3. Tirer davantage parti des initiatives de l'Union européenne en matière de développement

Tout comme le contrôle des flux d'immigration ne peut être efficace sans une véritable politique européenne, l'action de développement menée par la France envers les pays d'où sont originaires la plupart des étrangers en situation irrégulière que connaît notre pays ne saurait produire pleinement ses fruits sans la complémentarité de l'aide de l'Union européenne.

L'action de l'Union européenne dans la politique de développement des pays les plus pauvres est une réalité ancienne. Chaque année, plus de 7 milliards d'euros sont ainsi affectés, à partir des fonds communautaires, à l'aide extérieure dans plus de 150 pays, territoires et organisations du monde entier. L'Union européenne s'est engagée à affecter à l'aide publique au développement 0,56 % de son RNB en 2010 et 0,7 % de celui-ci en 2015.

Depuis le Sommet des chefs d'Etats et de Gouvernements européens de Tampere, le 16 octobre 1999, l'Union européenne a décidé d'instituer un partenariat avec les pays tiers dans le domaine des migrations, dans le cadre d'une approche globale permettant d'intégrer les questions liées aux migrations dans ses programmes de coopération et de développement. M. José Manuel Barroso, président de la Commission européenne, a d'ailleurs souligné que « le problème de l'immigration, dont nous voyons les conséquences dramatiques, ne peut être résolu efficacement à long terme que dans le cadre d'une coopération au développement ambitieuse et coordonnée permettant de s'attaquer à ses causes profondes . » 82 ( * )

:::::

CONSIGNE A. Relevez toutes les années citées dans le texte sur l'aide européenne au développement.

LES ENREGISTREMENTS.
:::::

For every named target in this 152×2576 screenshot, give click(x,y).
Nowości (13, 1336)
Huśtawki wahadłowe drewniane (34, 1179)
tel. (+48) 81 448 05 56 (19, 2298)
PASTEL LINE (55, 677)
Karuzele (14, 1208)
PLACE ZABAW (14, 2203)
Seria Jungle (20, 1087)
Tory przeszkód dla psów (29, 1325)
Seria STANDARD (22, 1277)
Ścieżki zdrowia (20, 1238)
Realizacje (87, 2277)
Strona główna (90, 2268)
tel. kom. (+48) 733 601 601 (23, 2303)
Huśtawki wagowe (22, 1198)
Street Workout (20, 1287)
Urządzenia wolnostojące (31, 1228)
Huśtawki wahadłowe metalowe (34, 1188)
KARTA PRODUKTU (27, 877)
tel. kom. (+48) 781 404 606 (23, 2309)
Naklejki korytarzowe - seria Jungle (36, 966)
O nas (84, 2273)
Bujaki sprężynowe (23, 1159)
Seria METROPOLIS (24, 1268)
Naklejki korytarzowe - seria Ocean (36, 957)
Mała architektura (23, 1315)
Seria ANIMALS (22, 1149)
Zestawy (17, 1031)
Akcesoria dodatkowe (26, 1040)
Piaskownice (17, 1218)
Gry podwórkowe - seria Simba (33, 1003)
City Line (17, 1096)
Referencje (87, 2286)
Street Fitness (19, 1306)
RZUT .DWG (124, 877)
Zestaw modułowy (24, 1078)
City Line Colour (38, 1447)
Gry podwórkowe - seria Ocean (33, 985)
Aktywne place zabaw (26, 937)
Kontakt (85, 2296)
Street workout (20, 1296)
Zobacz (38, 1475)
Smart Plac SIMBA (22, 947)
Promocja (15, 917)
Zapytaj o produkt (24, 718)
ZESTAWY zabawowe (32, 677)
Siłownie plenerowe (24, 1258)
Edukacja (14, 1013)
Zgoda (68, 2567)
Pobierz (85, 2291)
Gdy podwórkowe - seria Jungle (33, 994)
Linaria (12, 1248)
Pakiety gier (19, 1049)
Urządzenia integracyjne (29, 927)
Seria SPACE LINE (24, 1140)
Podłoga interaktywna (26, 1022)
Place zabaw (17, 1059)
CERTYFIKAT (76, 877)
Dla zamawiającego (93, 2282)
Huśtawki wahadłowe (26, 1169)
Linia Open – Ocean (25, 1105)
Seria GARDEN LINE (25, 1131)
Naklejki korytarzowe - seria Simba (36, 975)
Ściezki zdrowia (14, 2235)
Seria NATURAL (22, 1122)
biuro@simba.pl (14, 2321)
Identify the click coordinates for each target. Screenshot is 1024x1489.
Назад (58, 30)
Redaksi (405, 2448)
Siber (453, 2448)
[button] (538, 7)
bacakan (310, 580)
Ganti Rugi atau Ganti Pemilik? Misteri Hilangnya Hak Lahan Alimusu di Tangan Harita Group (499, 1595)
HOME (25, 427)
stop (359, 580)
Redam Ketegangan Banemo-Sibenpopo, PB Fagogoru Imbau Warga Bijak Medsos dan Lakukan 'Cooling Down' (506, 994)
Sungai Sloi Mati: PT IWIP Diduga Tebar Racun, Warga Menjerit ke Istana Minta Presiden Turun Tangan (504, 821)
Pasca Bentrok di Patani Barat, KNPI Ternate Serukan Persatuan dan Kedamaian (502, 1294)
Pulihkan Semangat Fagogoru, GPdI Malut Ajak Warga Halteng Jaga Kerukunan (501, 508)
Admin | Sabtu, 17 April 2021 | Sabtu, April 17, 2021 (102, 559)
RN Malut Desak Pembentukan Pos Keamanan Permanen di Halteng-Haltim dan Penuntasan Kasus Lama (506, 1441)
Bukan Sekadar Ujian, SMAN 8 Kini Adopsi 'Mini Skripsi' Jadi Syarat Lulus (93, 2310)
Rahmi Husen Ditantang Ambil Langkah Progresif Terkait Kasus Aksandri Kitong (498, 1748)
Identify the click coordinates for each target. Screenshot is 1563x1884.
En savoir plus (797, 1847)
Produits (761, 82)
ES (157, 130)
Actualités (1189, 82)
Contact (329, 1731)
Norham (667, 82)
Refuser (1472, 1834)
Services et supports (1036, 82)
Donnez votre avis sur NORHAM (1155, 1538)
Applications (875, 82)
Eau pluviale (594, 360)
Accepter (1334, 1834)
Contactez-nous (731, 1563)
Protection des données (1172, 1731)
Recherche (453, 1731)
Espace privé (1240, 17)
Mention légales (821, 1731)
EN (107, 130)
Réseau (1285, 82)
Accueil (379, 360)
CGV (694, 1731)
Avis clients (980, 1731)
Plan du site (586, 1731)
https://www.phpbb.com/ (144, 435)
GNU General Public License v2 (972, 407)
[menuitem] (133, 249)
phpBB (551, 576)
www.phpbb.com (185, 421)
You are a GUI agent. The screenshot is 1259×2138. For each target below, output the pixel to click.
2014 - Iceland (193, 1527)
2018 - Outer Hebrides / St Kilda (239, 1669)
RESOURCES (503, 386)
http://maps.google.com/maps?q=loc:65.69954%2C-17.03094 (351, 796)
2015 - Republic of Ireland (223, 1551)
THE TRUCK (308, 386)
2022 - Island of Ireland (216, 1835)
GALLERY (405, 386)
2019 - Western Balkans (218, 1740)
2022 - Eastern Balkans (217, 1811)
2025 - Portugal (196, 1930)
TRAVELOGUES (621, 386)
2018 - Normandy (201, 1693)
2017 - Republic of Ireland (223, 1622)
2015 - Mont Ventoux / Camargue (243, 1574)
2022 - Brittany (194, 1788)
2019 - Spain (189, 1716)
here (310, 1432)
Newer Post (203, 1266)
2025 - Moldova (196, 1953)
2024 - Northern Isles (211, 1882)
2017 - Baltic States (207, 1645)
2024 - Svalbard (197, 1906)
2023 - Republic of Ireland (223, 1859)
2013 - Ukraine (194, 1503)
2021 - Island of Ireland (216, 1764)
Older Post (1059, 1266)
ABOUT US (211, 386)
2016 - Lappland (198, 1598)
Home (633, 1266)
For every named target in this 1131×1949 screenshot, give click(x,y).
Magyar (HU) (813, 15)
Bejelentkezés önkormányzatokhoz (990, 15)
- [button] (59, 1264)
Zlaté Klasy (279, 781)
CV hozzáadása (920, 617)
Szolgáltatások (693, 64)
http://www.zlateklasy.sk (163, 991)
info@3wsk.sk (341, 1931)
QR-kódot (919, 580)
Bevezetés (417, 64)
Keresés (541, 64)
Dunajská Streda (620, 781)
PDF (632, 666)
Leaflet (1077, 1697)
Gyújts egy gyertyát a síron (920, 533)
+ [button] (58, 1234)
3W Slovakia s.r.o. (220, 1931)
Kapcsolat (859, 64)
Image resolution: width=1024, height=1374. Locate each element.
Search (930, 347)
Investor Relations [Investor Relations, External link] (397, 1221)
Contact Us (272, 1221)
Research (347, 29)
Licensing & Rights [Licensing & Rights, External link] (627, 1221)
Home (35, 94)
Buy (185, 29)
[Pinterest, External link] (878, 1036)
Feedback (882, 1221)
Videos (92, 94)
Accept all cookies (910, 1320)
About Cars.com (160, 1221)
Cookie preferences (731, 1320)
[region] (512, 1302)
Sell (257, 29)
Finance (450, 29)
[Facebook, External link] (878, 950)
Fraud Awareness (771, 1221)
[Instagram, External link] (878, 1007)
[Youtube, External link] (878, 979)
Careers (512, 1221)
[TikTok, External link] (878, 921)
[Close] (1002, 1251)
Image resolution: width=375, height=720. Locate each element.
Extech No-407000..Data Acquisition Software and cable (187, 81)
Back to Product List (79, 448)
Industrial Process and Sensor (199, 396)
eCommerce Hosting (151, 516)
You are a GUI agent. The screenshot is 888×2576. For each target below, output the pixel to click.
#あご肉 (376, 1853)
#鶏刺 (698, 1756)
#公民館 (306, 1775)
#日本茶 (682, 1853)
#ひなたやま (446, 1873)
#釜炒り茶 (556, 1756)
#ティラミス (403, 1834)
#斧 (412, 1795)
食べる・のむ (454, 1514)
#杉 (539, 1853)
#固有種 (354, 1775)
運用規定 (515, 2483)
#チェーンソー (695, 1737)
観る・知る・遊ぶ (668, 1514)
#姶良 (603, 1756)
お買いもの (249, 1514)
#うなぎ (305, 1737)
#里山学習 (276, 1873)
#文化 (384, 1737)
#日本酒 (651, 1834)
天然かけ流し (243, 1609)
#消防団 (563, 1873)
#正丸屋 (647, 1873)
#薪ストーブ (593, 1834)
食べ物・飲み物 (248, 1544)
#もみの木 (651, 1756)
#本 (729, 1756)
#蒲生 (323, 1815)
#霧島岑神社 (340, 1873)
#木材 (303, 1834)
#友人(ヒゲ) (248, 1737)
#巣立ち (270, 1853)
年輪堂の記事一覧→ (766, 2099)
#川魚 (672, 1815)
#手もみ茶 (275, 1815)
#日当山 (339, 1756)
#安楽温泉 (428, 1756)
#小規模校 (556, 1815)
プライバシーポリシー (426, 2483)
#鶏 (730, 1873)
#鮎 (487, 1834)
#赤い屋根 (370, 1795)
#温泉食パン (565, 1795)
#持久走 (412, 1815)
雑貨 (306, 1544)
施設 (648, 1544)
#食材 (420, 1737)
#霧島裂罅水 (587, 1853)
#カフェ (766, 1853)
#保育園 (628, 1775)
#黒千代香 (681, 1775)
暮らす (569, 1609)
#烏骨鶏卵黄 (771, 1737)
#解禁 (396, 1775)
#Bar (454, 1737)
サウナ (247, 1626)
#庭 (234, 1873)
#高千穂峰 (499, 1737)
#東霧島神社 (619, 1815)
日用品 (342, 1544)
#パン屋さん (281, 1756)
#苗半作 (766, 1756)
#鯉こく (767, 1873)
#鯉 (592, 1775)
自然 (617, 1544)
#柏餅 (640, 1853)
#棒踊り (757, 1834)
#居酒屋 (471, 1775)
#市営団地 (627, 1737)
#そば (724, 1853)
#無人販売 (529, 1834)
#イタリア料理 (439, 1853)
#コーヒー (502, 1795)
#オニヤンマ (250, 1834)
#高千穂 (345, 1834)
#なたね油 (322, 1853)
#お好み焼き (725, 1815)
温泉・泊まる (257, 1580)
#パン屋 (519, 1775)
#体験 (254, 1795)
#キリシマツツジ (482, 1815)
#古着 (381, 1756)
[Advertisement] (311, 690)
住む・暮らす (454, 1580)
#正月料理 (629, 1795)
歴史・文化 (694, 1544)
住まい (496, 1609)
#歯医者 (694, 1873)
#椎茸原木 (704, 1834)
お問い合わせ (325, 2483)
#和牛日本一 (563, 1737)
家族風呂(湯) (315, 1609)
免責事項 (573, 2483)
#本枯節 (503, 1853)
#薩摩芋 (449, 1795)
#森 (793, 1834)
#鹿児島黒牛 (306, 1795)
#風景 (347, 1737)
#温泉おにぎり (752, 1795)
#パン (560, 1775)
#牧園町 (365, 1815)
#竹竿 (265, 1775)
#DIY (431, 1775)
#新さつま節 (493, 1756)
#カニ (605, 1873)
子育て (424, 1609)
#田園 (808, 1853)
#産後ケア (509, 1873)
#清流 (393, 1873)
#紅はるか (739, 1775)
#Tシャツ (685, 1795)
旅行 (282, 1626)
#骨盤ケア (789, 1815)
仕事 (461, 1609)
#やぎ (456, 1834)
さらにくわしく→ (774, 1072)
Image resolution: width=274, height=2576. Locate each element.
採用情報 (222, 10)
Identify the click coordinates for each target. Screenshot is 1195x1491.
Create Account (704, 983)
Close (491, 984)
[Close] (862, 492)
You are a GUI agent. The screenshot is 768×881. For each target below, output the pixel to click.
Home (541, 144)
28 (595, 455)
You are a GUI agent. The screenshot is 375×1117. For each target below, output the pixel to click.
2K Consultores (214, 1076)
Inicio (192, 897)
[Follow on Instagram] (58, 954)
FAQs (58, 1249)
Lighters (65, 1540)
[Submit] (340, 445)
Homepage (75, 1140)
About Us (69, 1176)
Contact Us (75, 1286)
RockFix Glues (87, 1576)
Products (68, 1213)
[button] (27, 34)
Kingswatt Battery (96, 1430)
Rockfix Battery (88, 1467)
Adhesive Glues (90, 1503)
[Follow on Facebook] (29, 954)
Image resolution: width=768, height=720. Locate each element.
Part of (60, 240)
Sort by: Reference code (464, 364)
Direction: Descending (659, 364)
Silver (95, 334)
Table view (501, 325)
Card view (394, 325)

:::::

CONSIGNE B. Citez les lignes des enregistrements en commençant par celle qui contient «Seria METROPOLIS (24, 1268)» et en terminant par celle qui contient «bacakan (310, 580)», ces deux lignes incluses.

RÉSULTAT ATTENDU A. 2010, 2015, 1999

RÉSULTAT ATTENDU B.
Seria METROPOLIS (24, 1268)
Naklejki korytarzowe - seria Ocean (36, 957)
Mała architektura (23, 1315)
Seria ANIMALS (22, 1149)
Zestawy (17, 1031)
Akcesoria dodatkowe (26, 1040)
Piaskownice (17, 1218)
Gry podwórkowe - seria Simba (33, 1003)
City Line (17, 1096)
Referencje (87, 2286)
Street Fitness (19, 1306)
RZUT .DWG (124, 877)
Zestaw modułowy (24, 1078)
City Line Colour (38, 1447)
Gry podwórkowe - seria Ocean (33, 985)
Aktywne place zabaw (26, 937)
Kontakt (85, 2296)
Street workout (20, 1296)
Zobacz (38, 1475)
Smart Plac SIMBA (22, 947)
Promocja (15, 917)
Zapytaj o produkt (24, 718)
ZESTAWY zabawowe (32, 677)
Siłownie plenerowe (24, 1258)
Edukacja (14, 1013)
Zgoda (68, 2567)
Pobierz (85, 2291)
Gdy podwórkowe - seria Jungle (33, 994)
Linaria (12, 1248)
Pakiety gier (19, 1049)
Urządzenia integracyjne (29, 927)
Seria SPACE LINE (24, 1140)
Podłoga interaktywna (26, 1022)
Place zabaw (17, 1059)
CERTYFIKAT (76, 877)
Dla zamawiającego (93, 2282)
Huśtawki wahadłowe (26, 1169)
Linia Open – Ocean (25, 1105)
Seria GARDEN LINE (25, 1131)
Naklejki korytarzowe - seria Simba (36, 975)
Ściezki zdrowia (14, 2235)
Seria NATURAL (22, 1122)
biuro@simba.pl (14, 2321)
Identify the click coordinates for each target. Screenshot is 1024x1489.
Назад (58, 30)
Redaksi (405, 2448)
Siber (453, 2448)
[button] (538, 7)
bacakan (310, 580)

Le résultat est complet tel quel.